Researchers in Hong Kong have pieced together the entire genetic blueprint of an unborn baby from snippets of DNA in the mother’s blood, the team reports in the Dec. 8 Science Translational Medicine. The scientists were able to determine the baby’s genetic makeup well enough to test for a genetic disease.
The accomplishment “is a relative tour de force,” says Laird Jackson, a medical geneticist at Drexel University in Philadelphia. “It’s opened the door on something that people have dreamed about for a while.”
Determining a baby’s genetic makeup from a mother’s blood sample could circumvent the need for invasive procedures such as amniocentesis or chorionic villus sampling, says Sinuhe Hahn, a molecular biologist at the University of Basel in Switzerland. Those procedures, now used for prenatal genetic testing, result in miscarriages in about 1 percent of cases, Hahn says. A new test based on the mother’s blood would be much safer and could provide an unprecedented wealth of genetic information about the fetus, he says.
“This technology is so revolutionary that we’re going to have to involve regulatory agencies and have ethical discussions” about how such genetic information should be used, Hahn predicts.
Prior to this work, the Hong Kong group, led by Y.M. Dennis Lo, a chemical pathologist at the Chinese University of Hong Kong, had shown that bits of fetal DNA can be found in the mother’s blood. About 10 percent of DNA found in a pregnant woman’s blood plasma actually comes from the fetus, the researchers found.
Some groups have used that DNA to detect traits inherited from the father or to determine whether the fetus carries extra chromosomes. But no one knew whether the entire fetal genome was floating around in its mother.
The new study shows that every bit of a fetus’s genome can be found in its mother’s blood, mostly in pieces 143 DNA letters long. The mother’s DNA is found in slightly longer pieces, most of them 162 letters long. The difference could help researchers separate mom’s DNA from baby’s, making the task of piecing together the baby’s DNA easier.
The researchers drew blood from a mother during the 12th week of pregnancy and began the task of putting together the fetus’s DNA. It took a couple of months for the researchers to determine the sequence of DNA letters in about 4 billion pieces of DNA isolated from the mother’s blood, Lo says.
Then the team had to determine which bits belonged to the fetus and which to the mother. “It’s like trying to put together a million-piece jigsaw puzzle in which the one you want is mixed in with another one with 10 times more pieces,” Lo says. It was relatively easy to figure out which genes the baby had inherited from its father. But the researchers had to devise new statistical procedures to deduce what was inherited from the mother.

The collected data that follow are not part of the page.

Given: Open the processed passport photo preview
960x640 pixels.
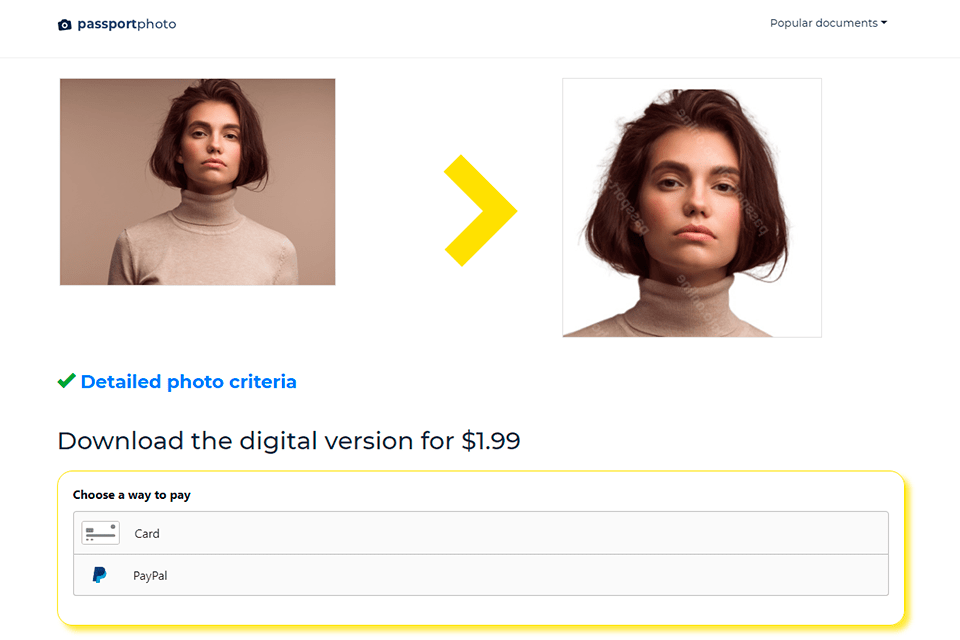Looking at the screenshot, I should click(x=692, y=208).
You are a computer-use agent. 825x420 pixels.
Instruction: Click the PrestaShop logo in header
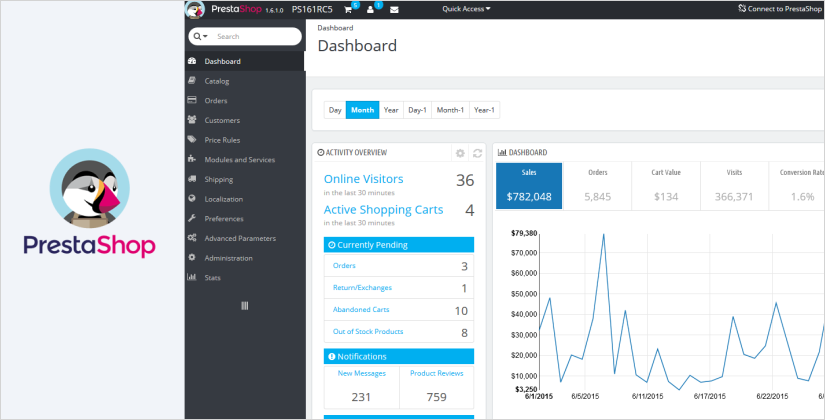pyautogui.click(x=228, y=9)
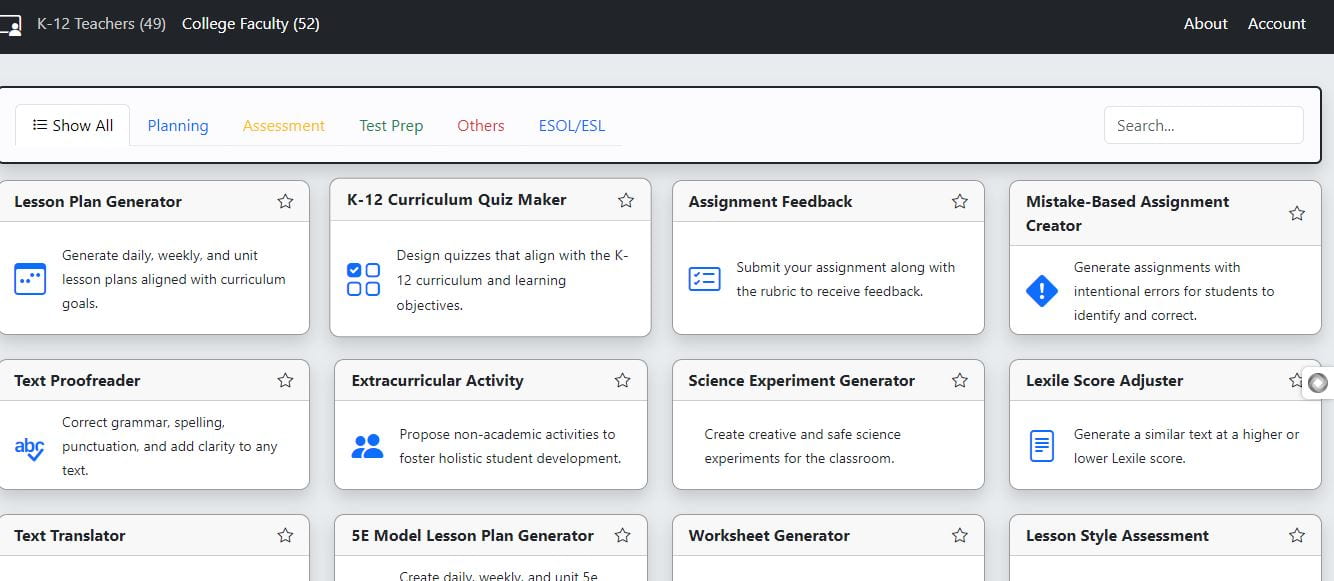Click the Lexile Score Adjuster document icon

point(1041,446)
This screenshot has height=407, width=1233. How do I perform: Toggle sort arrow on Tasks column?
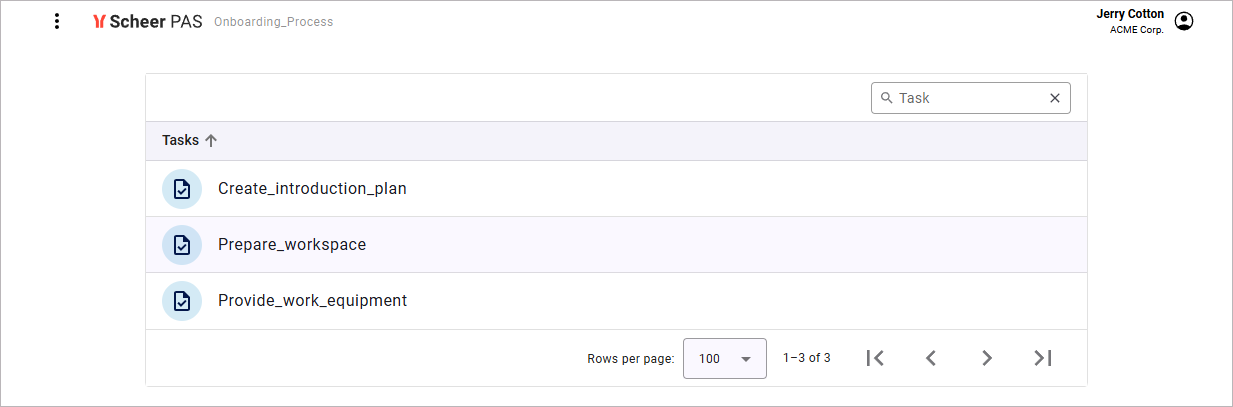211,141
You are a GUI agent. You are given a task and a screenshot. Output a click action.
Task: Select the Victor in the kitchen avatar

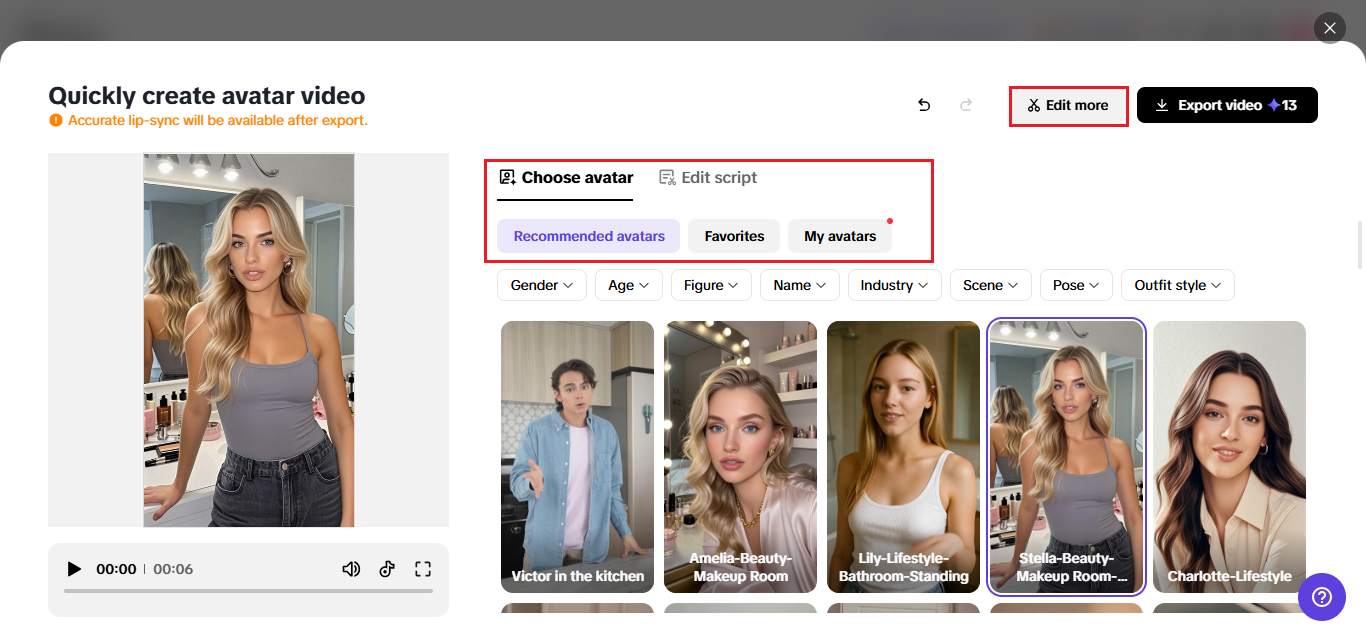(x=577, y=456)
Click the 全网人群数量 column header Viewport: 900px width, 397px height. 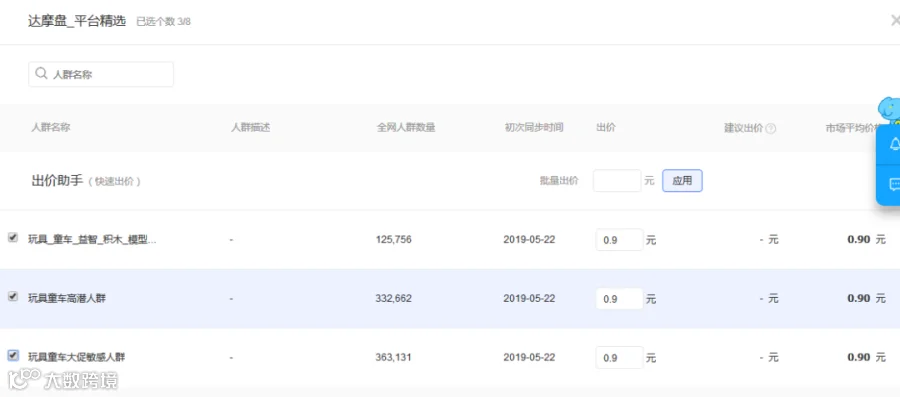click(x=406, y=127)
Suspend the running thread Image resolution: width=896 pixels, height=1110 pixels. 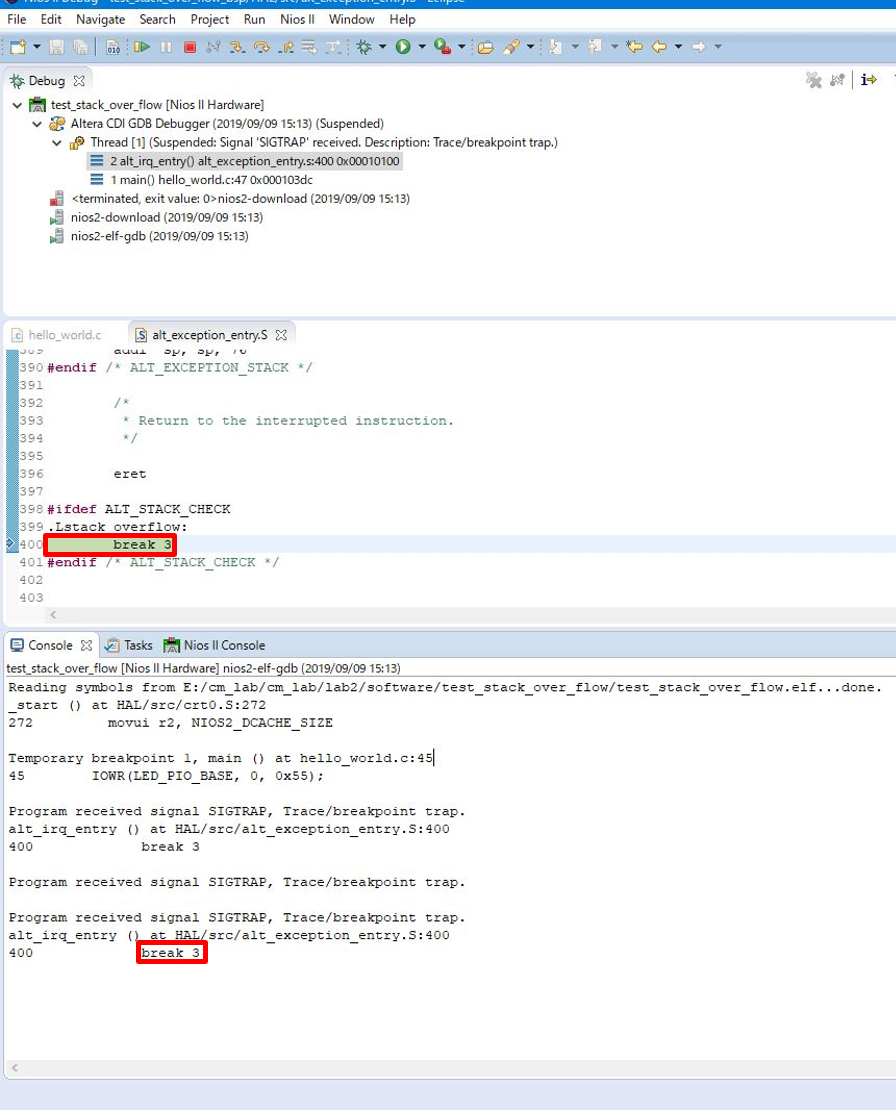pyautogui.click(x=167, y=46)
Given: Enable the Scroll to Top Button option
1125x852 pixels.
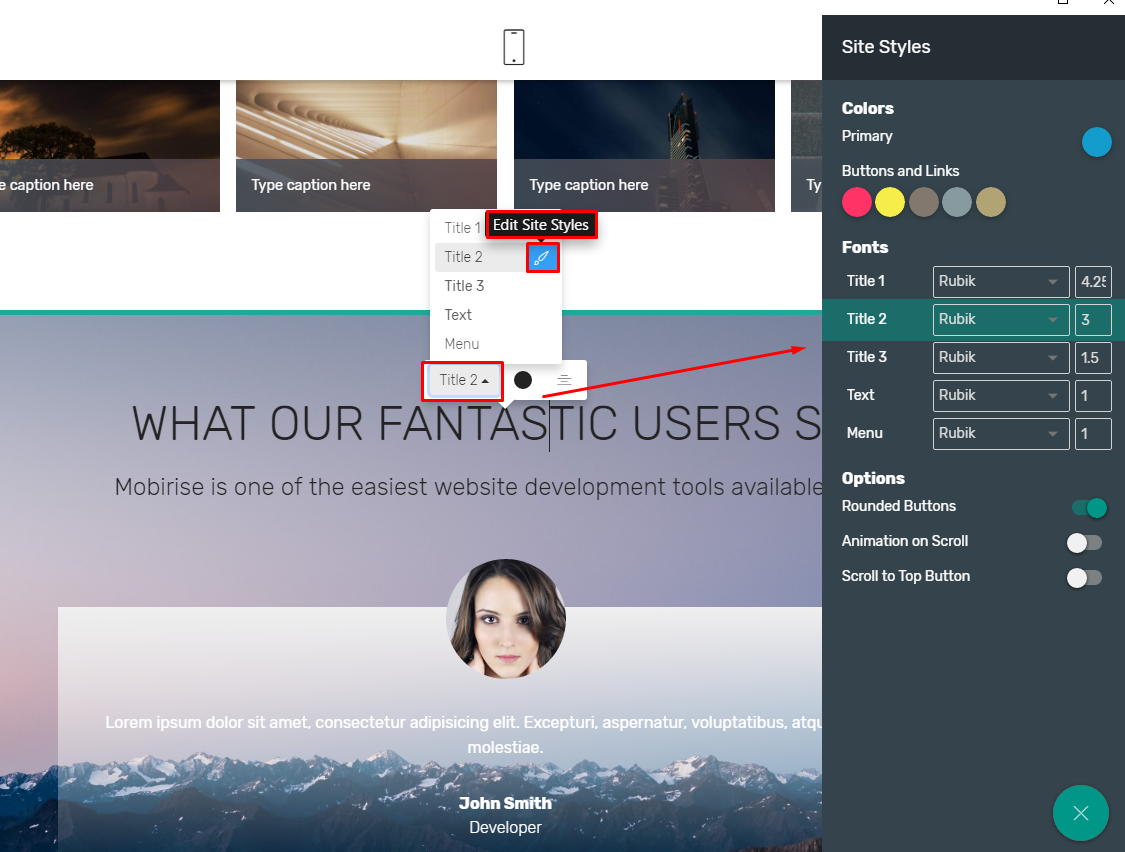Looking at the screenshot, I should point(1083,577).
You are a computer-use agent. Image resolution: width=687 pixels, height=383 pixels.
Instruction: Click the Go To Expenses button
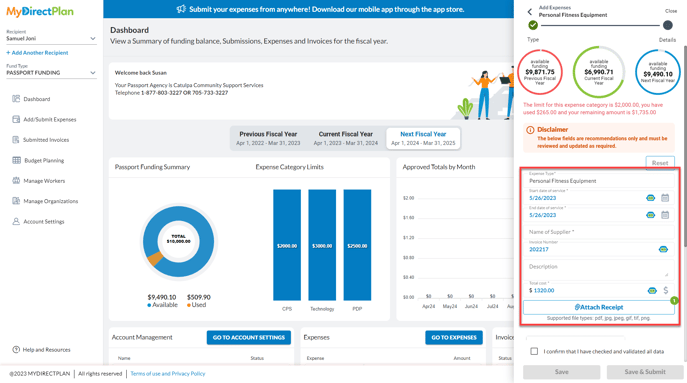click(453, 337)
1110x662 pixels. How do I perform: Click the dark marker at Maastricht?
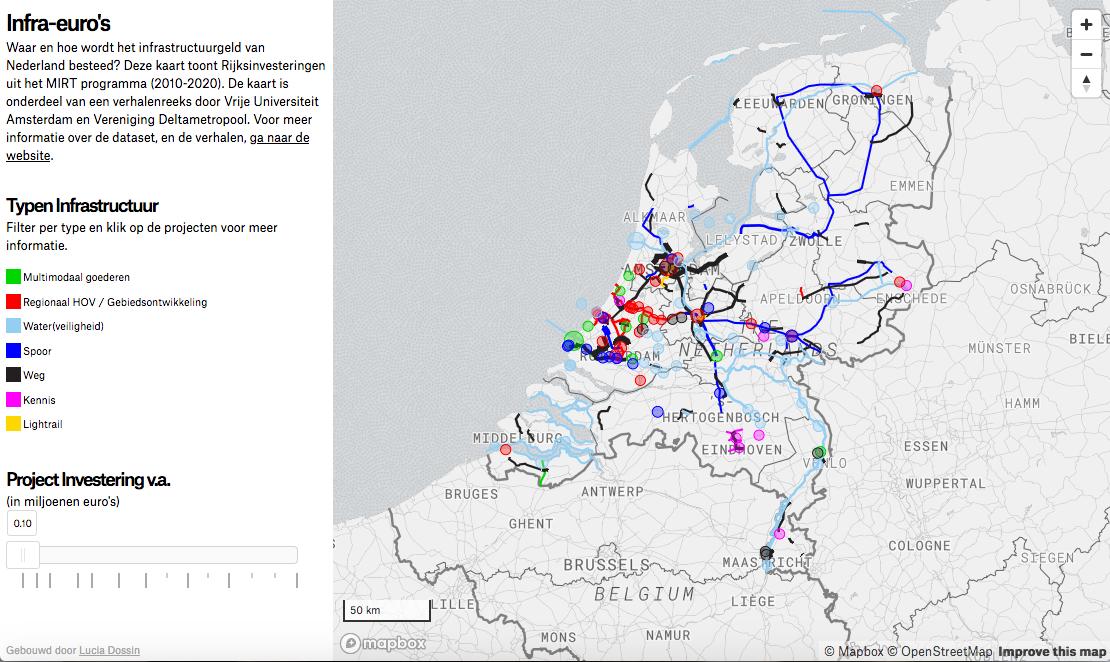click(767, 553)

Both of the parents were carriers for mutations in the hemoglobin gene that cause beta-thalassemia, a type of anemia. If the baby inherited both defective copies it would have the condition. Once the researchers had compiled the fetus’s genome, they examined the gene and found that the child had inherited the father’s mutation, but had a healthy copy of the gene from mom.
Assembling another fetus’s DNA could be done much more quickly in the future since scientists now know how to do it. But the technology requires expensive, specialized equipment not available in most clinical laboratories. Lo estimates the cost at about $200,000 per test, although Jackson says the expense of compiling a genome is dropping rapidly and it probably won’t be long before such a test is widely available.
“It’s coming,” says Jackson. “This stuff is going to work.”